Directions: Copy, from the listing, every line in which the string "agent" is present.
══════
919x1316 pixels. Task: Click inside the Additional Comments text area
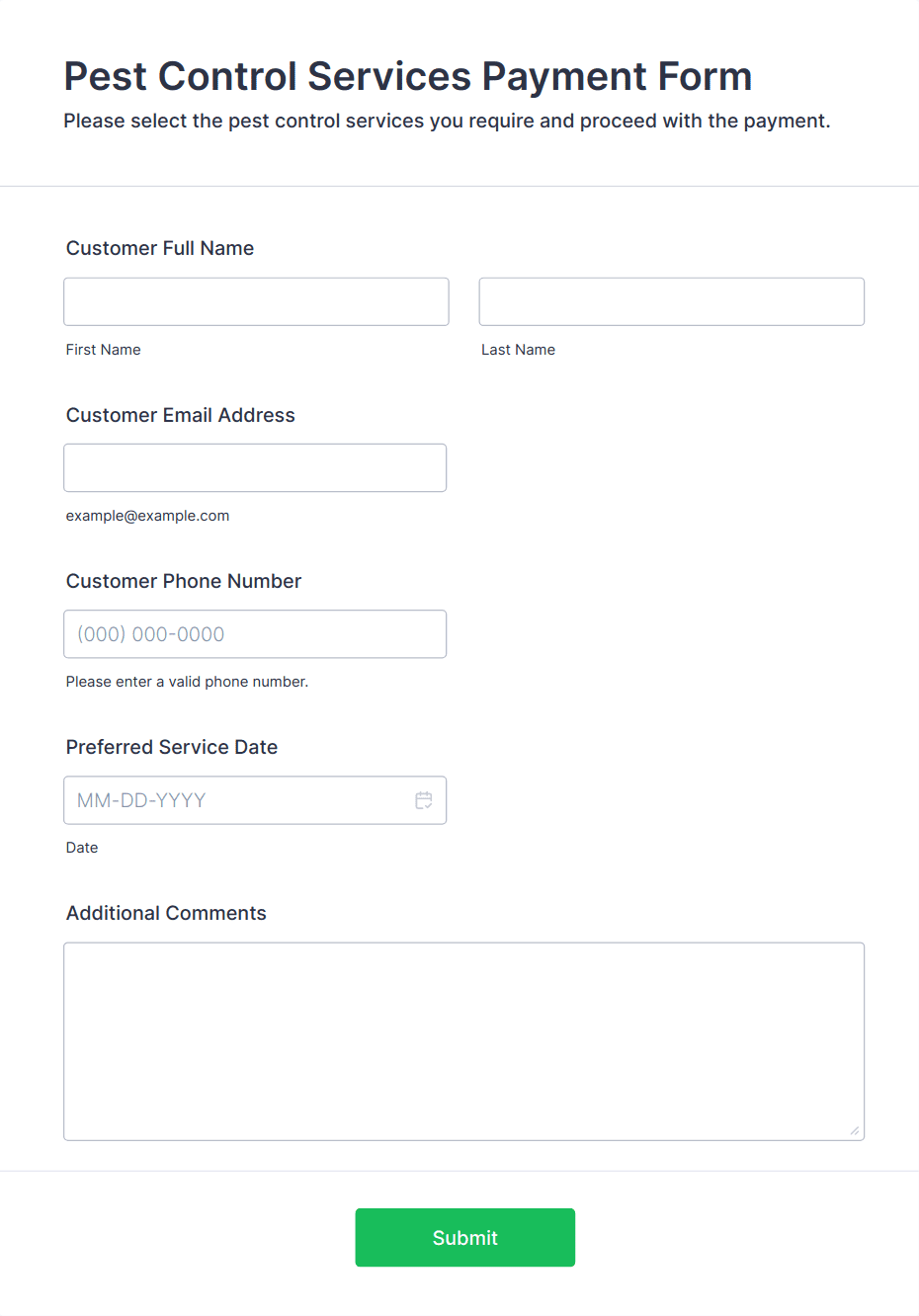[x=464, y=1041]
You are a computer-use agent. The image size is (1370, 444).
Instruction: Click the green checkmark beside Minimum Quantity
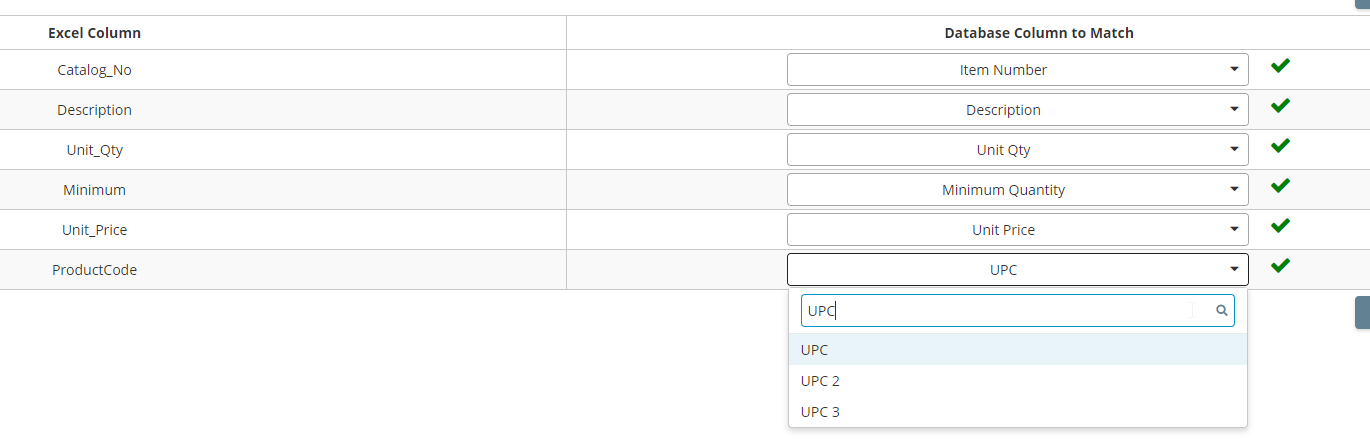[x=1280, y=186]
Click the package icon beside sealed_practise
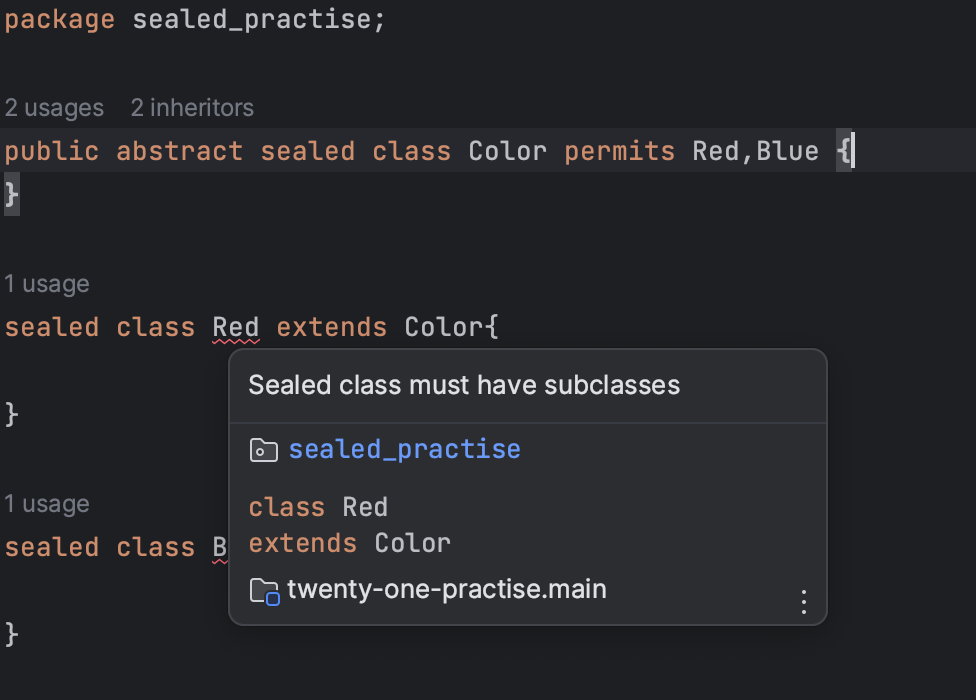Viewport: 976px width, 700px height. coord(262,449)
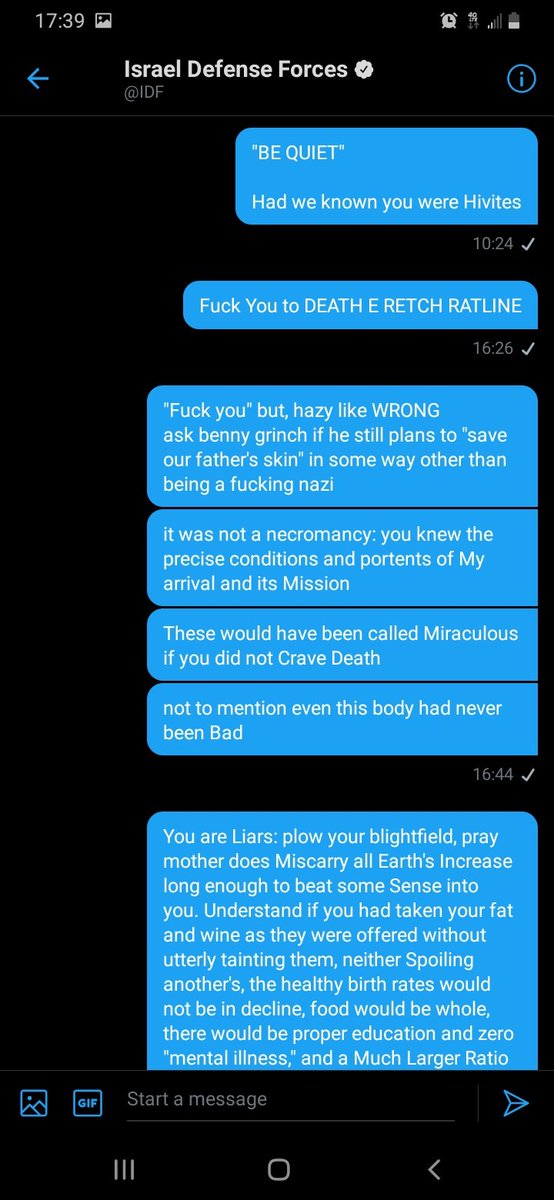Viewport: 554px width, 1200px height.
Task: Tap the verified badge beside Israel Defense Forces
Action: tap(366, 70)
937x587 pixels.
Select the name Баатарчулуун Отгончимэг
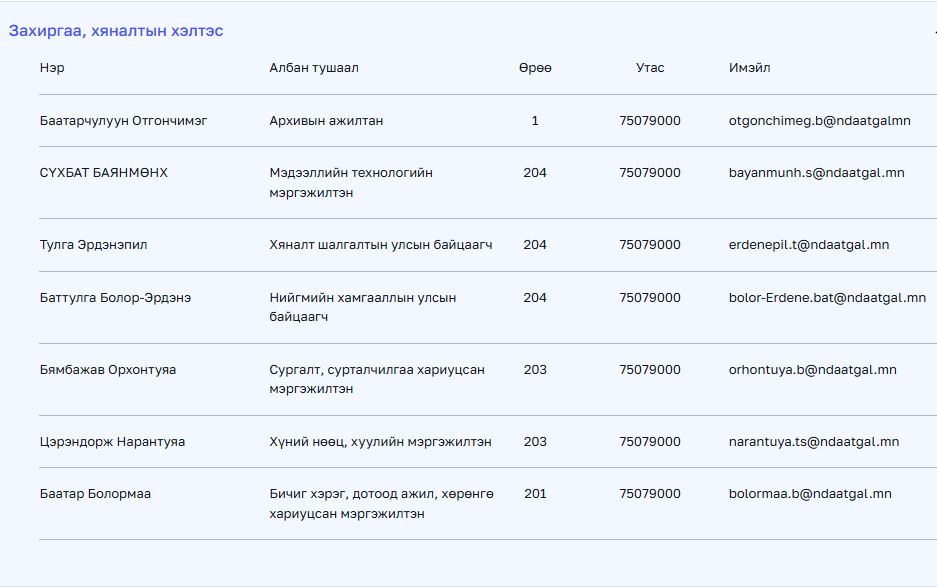pyautogui.click(x=123, y=121)
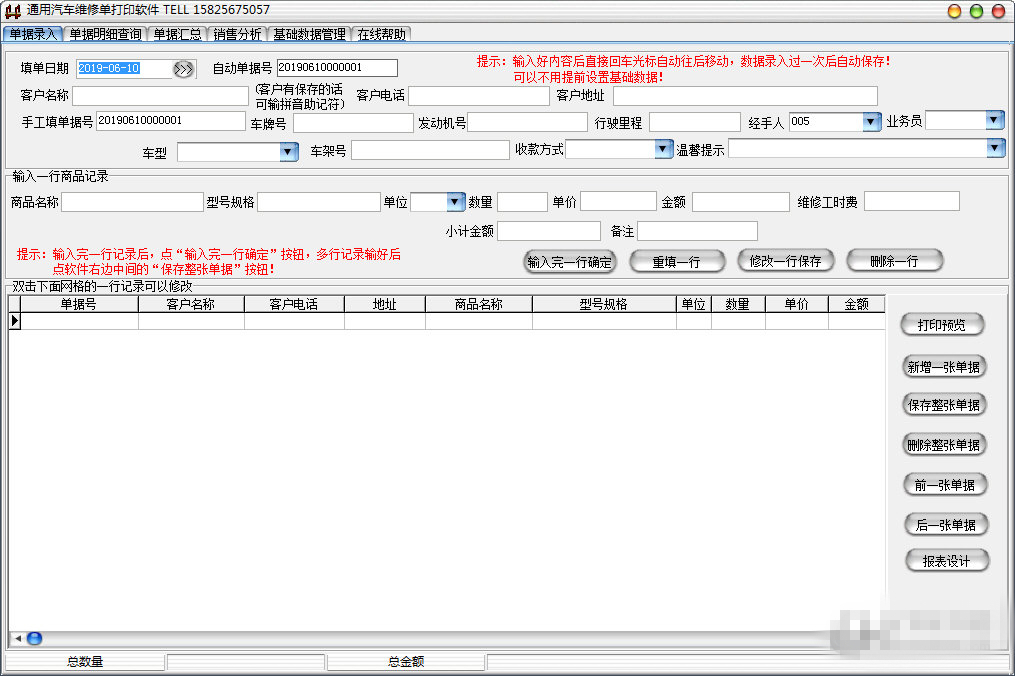Click the 报表设计 report design button
This screenshot has width=1015, height=676.
945,561
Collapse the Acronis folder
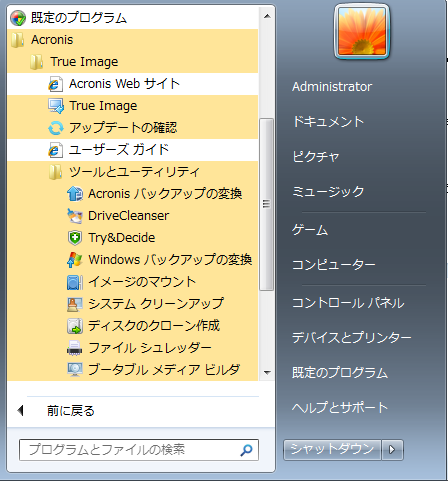The height and width of the screenshot is (481, 448). click(132, 40)

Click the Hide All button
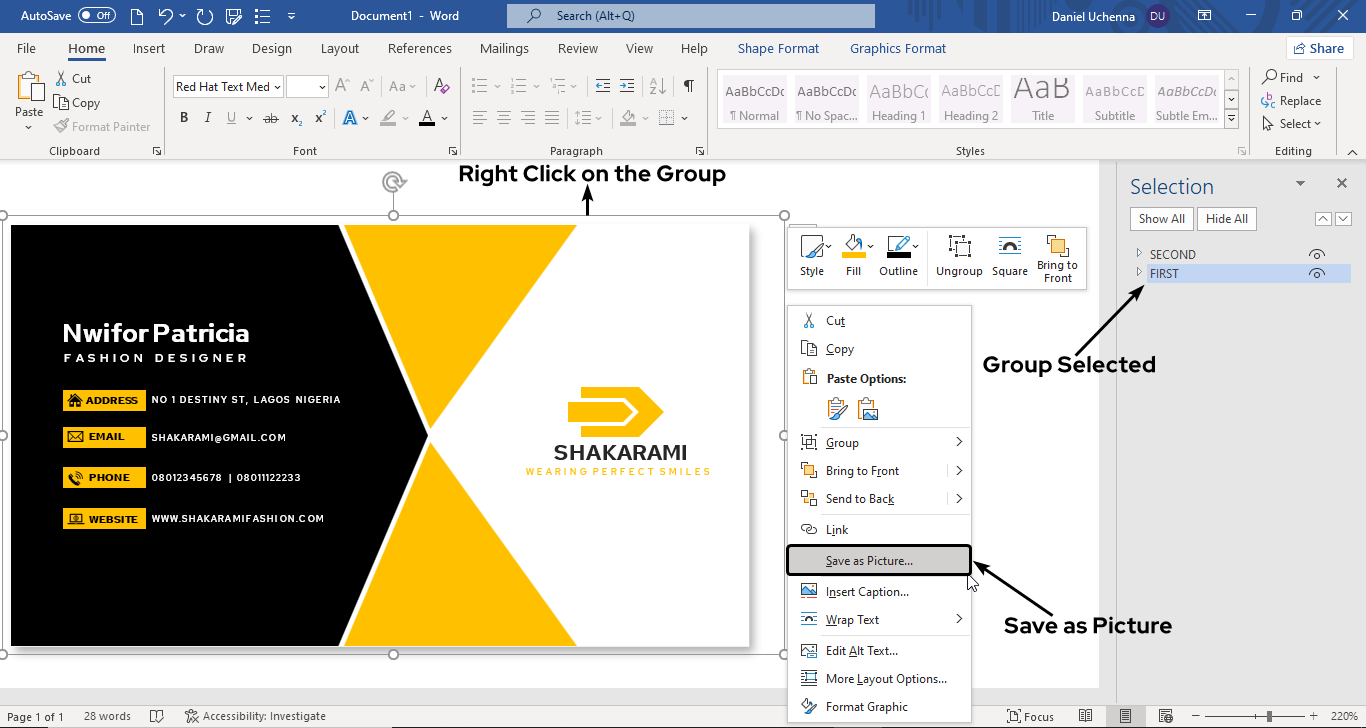coord(1226,219)
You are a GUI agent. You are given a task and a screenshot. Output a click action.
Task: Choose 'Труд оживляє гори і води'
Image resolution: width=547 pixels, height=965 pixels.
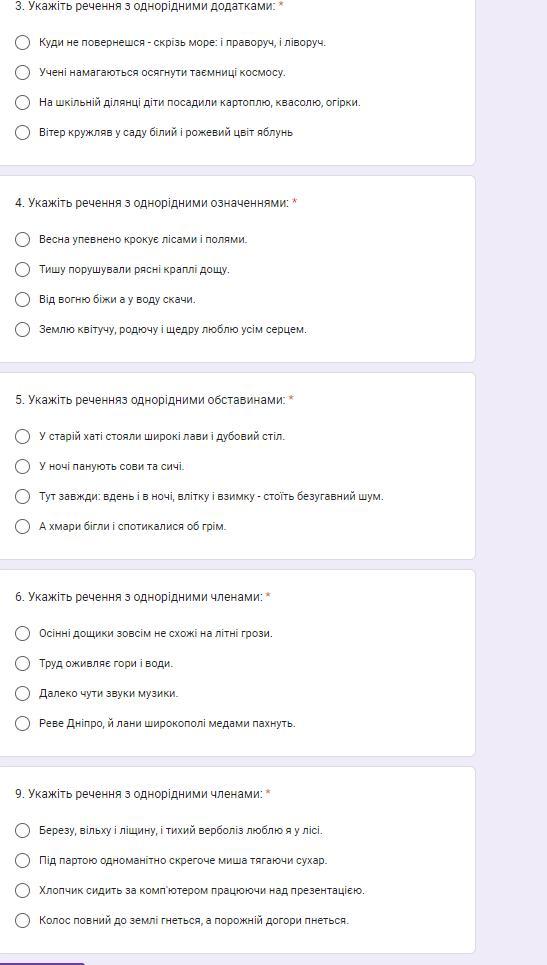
══════
Output for this task:
You are a computer-use agent. The image size is (1370, 444).
You are a GUI agent. You are given a task and a screenshot. Output a click action.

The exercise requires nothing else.